STATED TASK 1
Repeat the consumer price index passage word for word, from "The September quarter 2011" to "and loans sub-index.".
STATED TASK 2
Name every spending category that the consumer price index passage says rose in price.
STATED TASK 3
Pick up the consumer price index passage after its last sentence and keep writing it.

PAGE EXCERPT

-- BEGIN --

Offsetting these price falls were increases in housing costs, accompanied by rises in recreation and culture, and clothing and footwear prices. Housing costs rose 1.9 per cent, contributing around 0.4 percentage points to headline CPI, reflecting higher utilities prices and property rates and charges, as well as a rise in rents. Recreation and culture prices also rose by 0.9 per cent, contributing 0.1 percentage points to headline CPI, reflecting a strong seasonal rise in the price of international travel. Clothing and footwearprices rose 1.5 per cent, also contributing around 0.1 percentage points to headline CPI.
The September quarter 2011 CPI introduces the 16th series of the CPI. The 16th series review of CPI was the first review since 2005. The September quarter release updates the household expenditure pattern and includes other major changes such as a new methodology for seasonal adjustment and the removal of the indirect component of the deposits and loans sub-index.

-- END --

DATA BLOCK

-- BEGIN --

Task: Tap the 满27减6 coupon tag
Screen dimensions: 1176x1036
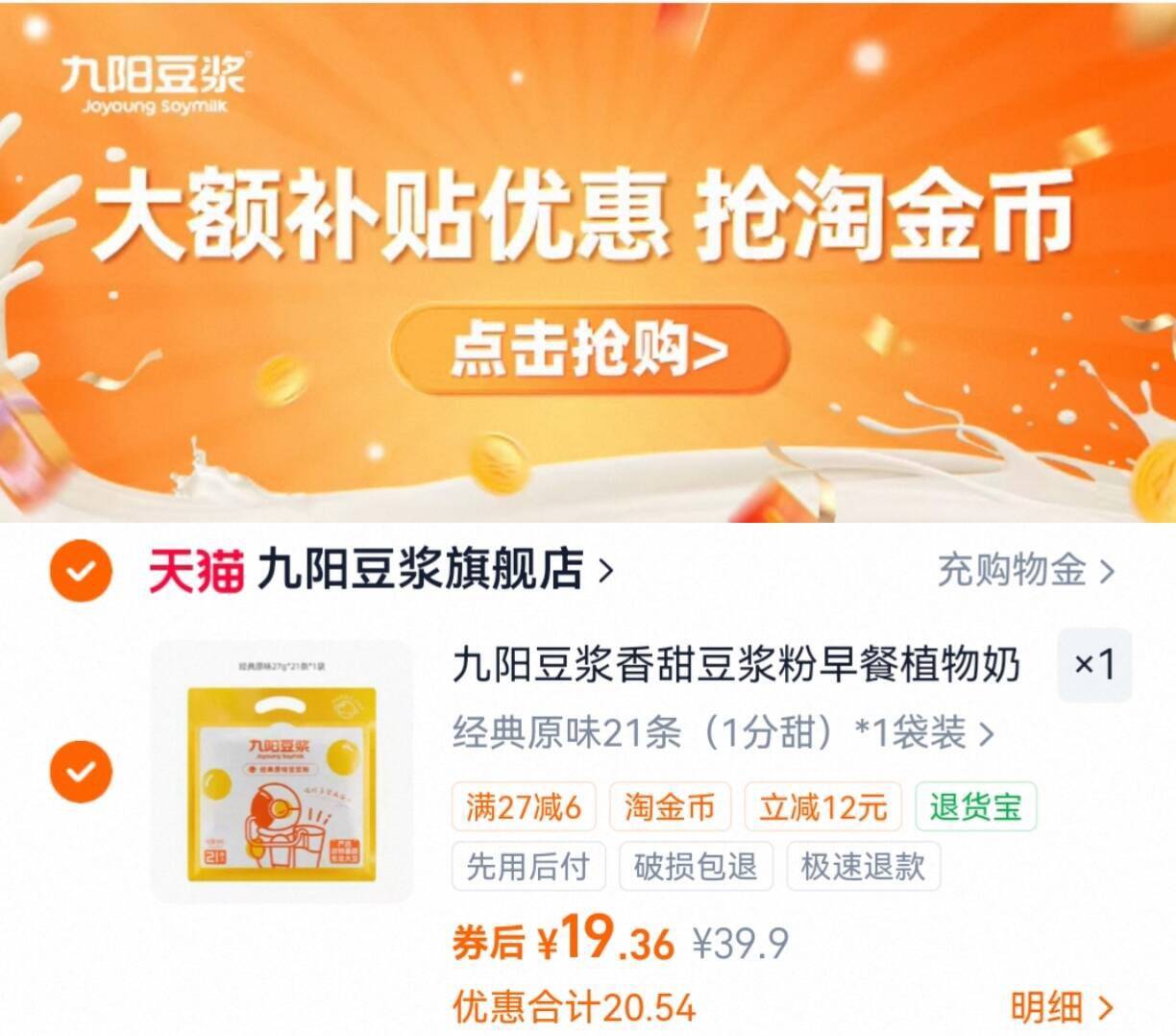Action: coord(524,806)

-- END --

RESPONSE 1
The September quarter 2011 CPI introduces the 16th series of the CPI. The 16th series review of CPI was the first review since 2005. The September quarter release updates the household expenditure pattern and includes other major changes such as a new methodology for seasonal adjustment and the removal of the indirect component of the deposits and loans sub-index.

RESPONSE 2
Housing, recreation and culture, and clothing and footwear.

RESPONSE 3
Today's inflation outcomes shine another light on the strong economic fundamentals which set us apart from the rest of the developed world. We have a growing economy, low unemployment, moderating inflation, very low public debt and a huge pipeline of business investment gearing up. On top of these strong fundamentals, the Government is getting on with the job of rolling out the tough reforms that will further strengthen our economy for the future.